Stored records
*-*-*
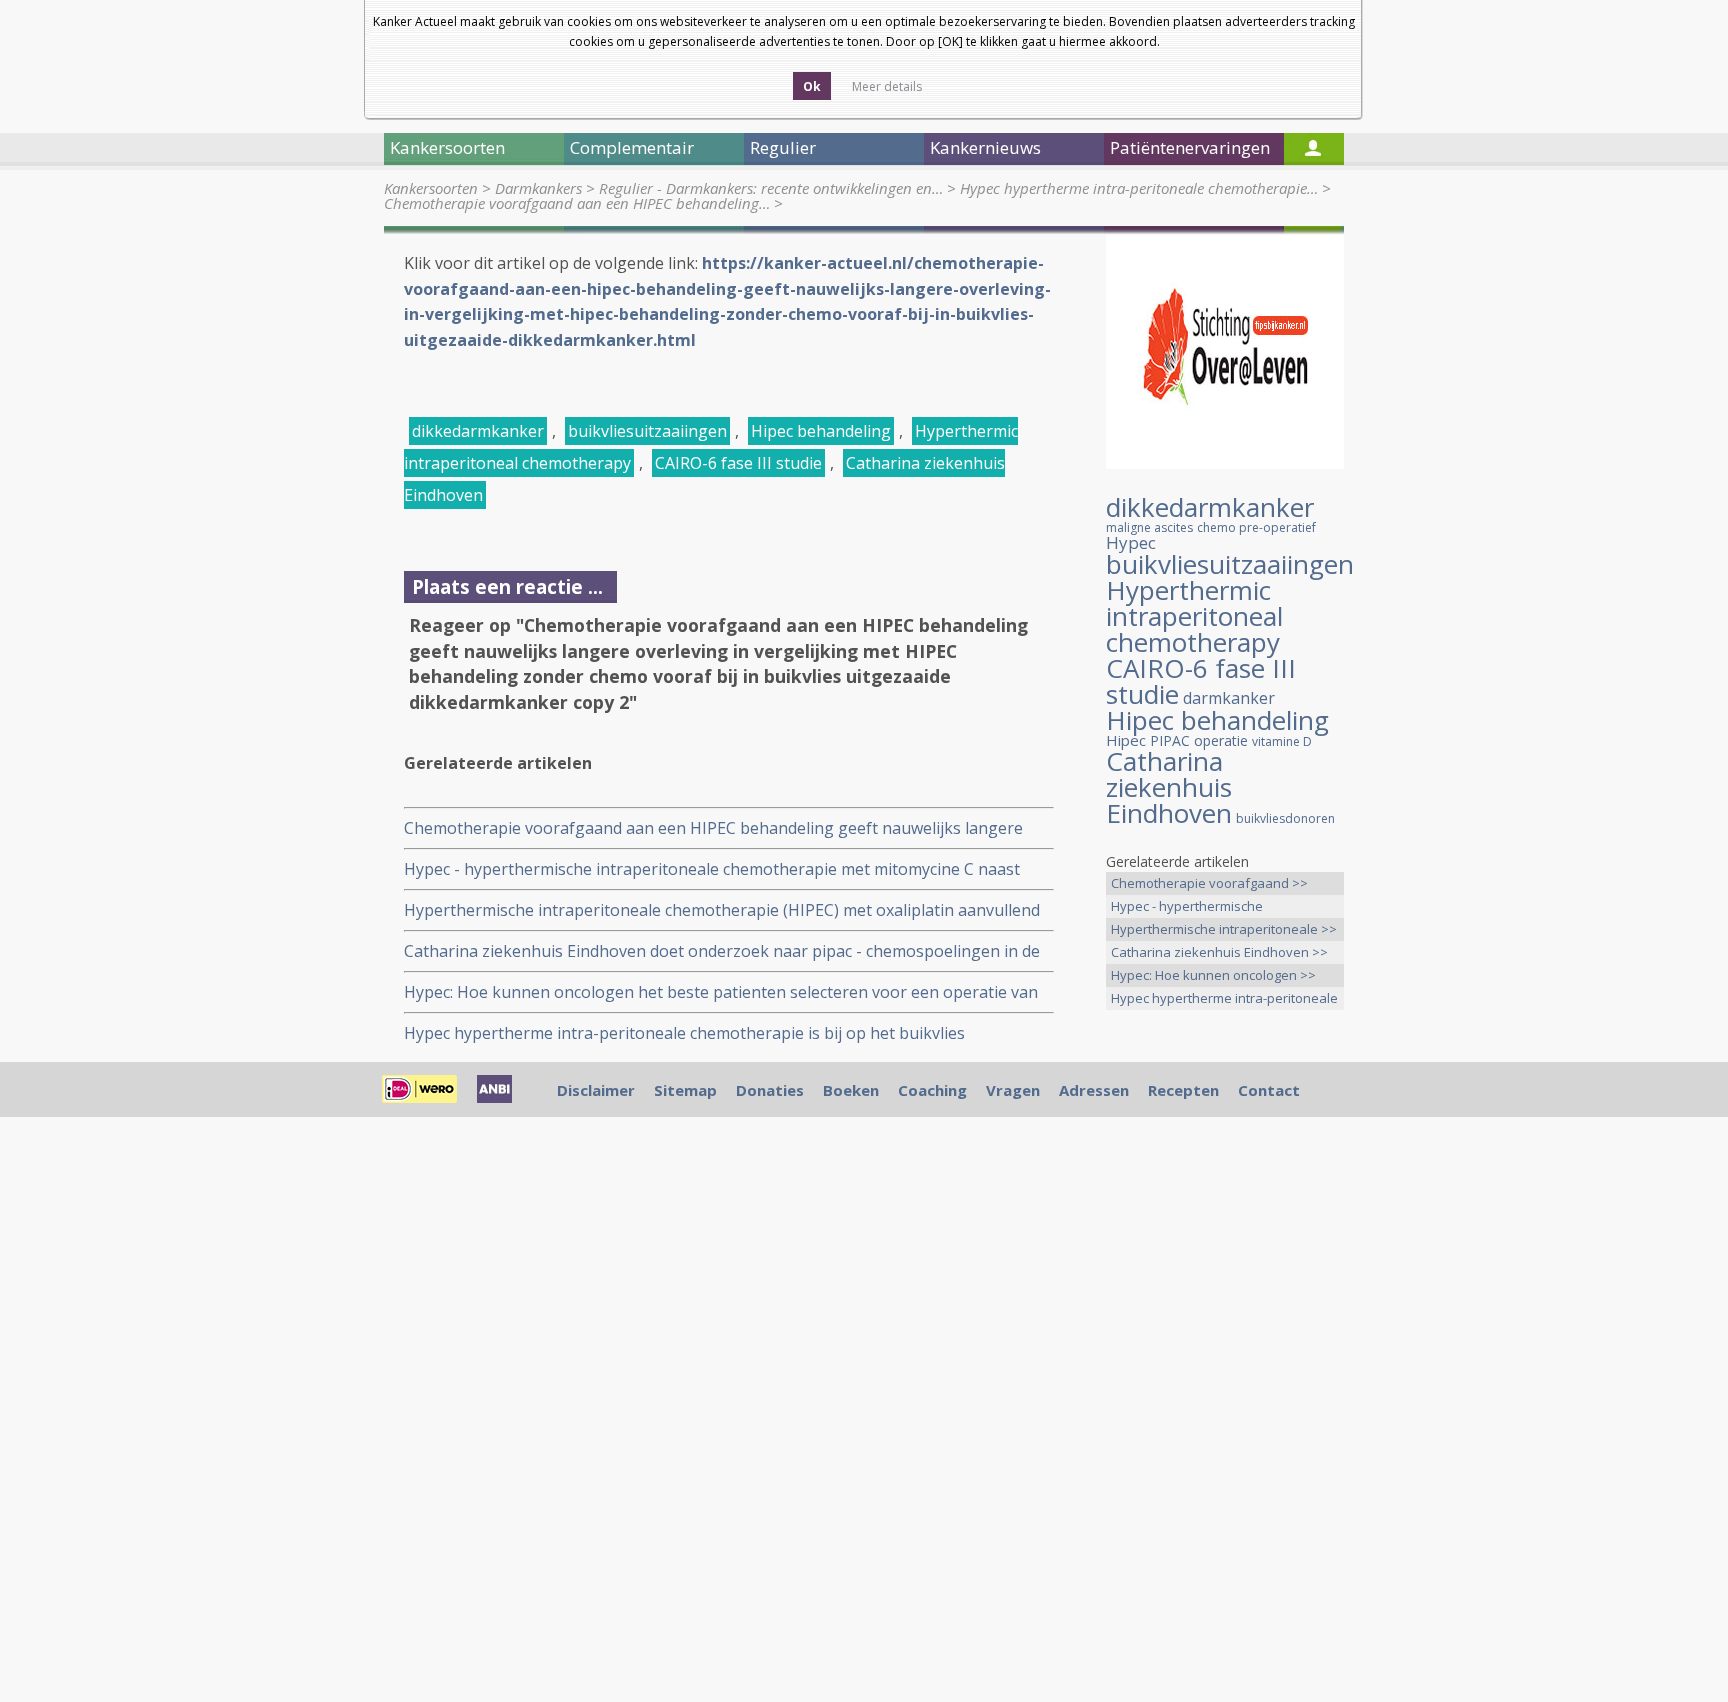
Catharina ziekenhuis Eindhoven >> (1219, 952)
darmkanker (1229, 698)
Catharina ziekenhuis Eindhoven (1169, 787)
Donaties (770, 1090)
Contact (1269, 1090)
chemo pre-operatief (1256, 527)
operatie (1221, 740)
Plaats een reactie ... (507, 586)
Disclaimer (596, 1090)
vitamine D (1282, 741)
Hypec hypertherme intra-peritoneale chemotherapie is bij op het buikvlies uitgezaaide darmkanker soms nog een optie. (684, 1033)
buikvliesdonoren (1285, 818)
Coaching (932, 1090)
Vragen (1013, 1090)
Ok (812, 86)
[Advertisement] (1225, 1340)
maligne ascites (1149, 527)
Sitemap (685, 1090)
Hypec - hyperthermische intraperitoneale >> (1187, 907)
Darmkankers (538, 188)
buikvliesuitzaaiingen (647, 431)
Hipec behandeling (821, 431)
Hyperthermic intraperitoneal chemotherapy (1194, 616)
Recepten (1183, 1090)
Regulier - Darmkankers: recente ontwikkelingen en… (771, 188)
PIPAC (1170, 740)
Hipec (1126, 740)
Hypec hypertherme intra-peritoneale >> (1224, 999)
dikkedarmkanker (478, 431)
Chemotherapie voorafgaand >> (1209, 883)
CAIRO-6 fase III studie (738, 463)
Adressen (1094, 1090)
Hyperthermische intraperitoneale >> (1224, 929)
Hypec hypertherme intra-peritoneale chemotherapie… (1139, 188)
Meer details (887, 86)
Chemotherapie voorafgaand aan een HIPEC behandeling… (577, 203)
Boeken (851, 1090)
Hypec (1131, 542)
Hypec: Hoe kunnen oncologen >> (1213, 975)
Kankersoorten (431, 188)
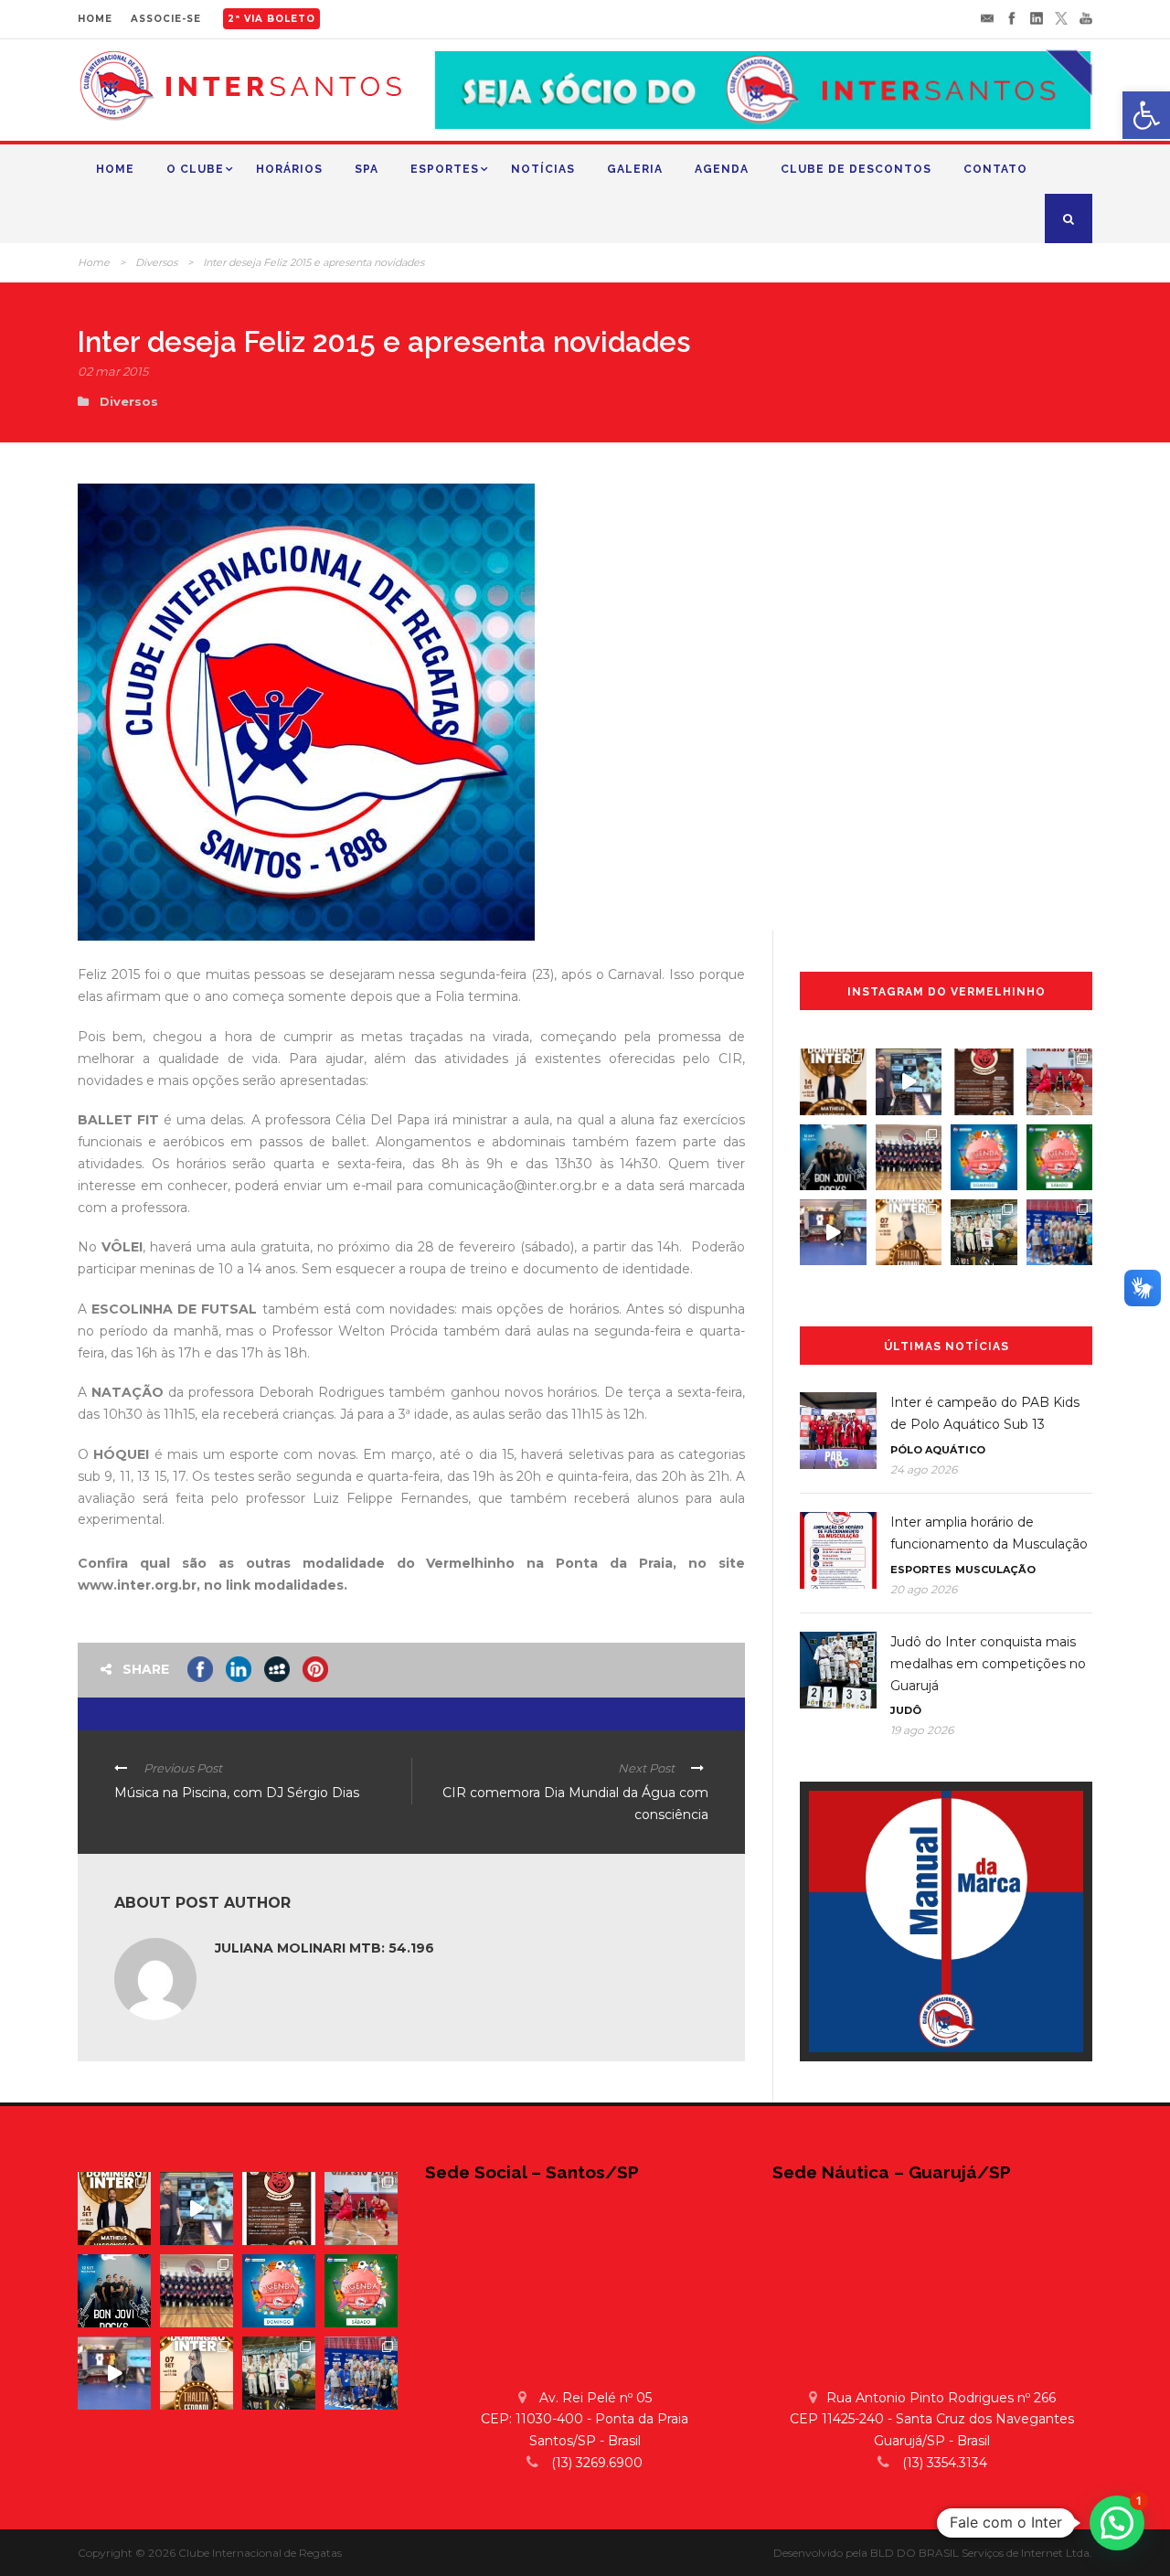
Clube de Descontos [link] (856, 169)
*-*-*
Exactly as they appear, please return only the lines from the first line of the records through the line containing "Plaats een reactie ... (507, 586)", both included, leaving out all pictures.

Catharina ziekenhuis Eindhoven >> (1219, 952)
darmkanker (1229, 698)
Catharina ziekenhuis Eindhoven (1169, 787)
Donaties (770, 1090)
Contact (1269, 1090)
chemo pre-operatief (1256, 527)
operatie (1221, 740)
Plaats een reactie ... (507, 586)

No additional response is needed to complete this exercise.